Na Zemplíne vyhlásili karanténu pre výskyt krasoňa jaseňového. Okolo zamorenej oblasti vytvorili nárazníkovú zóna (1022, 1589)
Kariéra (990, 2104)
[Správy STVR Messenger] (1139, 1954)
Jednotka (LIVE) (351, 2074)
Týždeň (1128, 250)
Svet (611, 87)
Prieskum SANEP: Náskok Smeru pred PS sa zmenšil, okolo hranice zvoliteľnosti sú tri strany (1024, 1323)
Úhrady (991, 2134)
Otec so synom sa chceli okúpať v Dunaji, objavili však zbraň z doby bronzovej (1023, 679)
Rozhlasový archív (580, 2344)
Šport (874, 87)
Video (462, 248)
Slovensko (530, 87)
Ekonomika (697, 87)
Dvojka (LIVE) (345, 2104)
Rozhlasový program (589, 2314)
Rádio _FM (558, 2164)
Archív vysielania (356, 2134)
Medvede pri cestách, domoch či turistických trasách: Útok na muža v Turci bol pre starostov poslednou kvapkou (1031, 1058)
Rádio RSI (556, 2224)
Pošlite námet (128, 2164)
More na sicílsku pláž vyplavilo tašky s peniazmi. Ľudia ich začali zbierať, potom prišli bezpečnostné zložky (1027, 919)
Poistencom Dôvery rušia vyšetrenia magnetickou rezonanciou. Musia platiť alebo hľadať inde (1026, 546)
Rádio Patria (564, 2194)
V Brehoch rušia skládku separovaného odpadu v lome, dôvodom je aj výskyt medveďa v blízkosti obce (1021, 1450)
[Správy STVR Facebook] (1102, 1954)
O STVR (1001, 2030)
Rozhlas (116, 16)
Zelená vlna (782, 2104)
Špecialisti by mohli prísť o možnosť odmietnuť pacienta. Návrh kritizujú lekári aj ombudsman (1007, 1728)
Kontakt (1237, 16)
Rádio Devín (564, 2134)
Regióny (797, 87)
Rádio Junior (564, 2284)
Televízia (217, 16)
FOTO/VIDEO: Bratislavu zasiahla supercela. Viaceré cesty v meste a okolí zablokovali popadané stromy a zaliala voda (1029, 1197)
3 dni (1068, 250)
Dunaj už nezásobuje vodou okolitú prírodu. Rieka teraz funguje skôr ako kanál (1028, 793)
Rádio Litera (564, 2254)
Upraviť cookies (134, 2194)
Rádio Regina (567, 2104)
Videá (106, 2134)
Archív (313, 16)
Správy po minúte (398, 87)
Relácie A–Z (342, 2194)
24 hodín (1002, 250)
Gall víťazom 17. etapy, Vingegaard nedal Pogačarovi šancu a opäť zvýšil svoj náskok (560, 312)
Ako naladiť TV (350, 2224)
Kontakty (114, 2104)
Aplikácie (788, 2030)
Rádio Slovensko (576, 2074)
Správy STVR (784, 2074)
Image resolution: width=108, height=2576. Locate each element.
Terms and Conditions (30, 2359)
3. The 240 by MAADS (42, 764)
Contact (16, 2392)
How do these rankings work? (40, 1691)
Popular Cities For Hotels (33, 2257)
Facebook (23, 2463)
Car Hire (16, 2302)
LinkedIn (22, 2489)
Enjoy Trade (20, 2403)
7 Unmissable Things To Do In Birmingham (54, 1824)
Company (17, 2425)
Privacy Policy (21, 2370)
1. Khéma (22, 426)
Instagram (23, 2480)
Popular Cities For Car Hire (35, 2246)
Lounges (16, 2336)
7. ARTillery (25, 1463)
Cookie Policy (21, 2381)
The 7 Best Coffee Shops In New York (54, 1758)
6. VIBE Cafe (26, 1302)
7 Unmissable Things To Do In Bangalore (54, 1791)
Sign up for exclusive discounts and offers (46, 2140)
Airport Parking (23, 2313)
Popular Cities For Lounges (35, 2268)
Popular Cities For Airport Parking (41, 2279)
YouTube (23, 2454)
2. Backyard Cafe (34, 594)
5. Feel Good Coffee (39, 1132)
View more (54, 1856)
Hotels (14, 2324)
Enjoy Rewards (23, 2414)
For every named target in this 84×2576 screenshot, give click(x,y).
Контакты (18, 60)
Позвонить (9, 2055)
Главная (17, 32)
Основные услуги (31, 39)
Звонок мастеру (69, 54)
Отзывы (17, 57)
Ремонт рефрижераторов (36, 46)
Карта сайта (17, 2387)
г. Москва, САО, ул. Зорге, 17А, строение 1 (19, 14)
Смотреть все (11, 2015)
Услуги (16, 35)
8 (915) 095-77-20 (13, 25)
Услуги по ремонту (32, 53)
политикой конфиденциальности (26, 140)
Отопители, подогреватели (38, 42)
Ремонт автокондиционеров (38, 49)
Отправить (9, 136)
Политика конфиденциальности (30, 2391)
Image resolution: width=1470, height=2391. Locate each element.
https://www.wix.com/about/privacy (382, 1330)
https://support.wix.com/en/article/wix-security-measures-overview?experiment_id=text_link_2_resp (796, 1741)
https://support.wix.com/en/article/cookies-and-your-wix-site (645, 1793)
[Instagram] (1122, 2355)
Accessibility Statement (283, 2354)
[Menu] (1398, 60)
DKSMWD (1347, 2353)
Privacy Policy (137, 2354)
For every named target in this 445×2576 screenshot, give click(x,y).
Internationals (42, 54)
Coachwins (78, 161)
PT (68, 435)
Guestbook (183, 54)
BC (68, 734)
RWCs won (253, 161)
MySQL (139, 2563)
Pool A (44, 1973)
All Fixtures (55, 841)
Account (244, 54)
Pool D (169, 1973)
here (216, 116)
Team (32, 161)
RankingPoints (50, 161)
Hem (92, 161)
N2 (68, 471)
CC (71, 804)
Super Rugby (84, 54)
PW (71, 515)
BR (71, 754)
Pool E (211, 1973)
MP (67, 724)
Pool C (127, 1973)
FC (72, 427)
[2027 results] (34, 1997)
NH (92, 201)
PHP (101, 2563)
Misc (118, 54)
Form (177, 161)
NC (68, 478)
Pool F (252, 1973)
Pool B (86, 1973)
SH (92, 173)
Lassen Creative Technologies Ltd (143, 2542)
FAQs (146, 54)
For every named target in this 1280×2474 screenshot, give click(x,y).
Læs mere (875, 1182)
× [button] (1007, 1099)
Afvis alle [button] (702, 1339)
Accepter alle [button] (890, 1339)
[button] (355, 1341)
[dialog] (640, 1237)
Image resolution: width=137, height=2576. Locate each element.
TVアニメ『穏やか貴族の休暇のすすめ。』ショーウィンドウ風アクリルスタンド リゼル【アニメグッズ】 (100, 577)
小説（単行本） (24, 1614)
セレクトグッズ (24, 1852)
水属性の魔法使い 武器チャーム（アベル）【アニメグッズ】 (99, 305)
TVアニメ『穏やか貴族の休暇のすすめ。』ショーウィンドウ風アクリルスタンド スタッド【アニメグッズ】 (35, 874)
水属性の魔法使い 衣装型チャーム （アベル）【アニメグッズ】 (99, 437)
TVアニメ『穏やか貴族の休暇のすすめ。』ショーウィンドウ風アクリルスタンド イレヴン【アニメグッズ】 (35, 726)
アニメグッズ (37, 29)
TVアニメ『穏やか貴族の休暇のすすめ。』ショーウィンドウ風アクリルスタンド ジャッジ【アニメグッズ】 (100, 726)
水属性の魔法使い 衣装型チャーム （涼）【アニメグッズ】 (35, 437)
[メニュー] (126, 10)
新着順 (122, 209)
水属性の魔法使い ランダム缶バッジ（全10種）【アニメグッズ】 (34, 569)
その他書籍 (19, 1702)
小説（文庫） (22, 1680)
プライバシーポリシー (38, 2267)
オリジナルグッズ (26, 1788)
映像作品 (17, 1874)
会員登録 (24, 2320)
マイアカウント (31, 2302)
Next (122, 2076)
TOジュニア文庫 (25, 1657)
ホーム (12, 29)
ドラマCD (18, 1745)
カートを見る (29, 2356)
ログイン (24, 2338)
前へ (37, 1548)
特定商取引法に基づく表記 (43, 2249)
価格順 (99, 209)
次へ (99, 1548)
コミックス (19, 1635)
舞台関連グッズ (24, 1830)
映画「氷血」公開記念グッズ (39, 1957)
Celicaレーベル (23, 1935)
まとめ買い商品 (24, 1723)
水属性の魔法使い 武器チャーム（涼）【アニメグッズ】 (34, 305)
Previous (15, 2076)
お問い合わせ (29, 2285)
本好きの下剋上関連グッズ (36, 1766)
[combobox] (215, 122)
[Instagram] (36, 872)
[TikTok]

> Exercise details
The line containing "映画「氷血」公開記念グッズ (39, 1957)" begins the span, and the last line of the records above ends it. Return that span exactly, and nothing outside it.

> Exercise response
映画「氷血」公開記念グッズ (39, 1957)
Celicaレーベル (23, 1935)
まとめ買い商品 (24, 1723)
水属性の魔法使い 武器チャーム（涼）【アニメグッズ】 (34, 305)
Previous (15, 2076)
お問い合わせ (29, 2285)
本好きの下剋上関連グッズ (36, 1766)
[combobox] (215, 122)
[Instagram] (36, 872)
[TikTok]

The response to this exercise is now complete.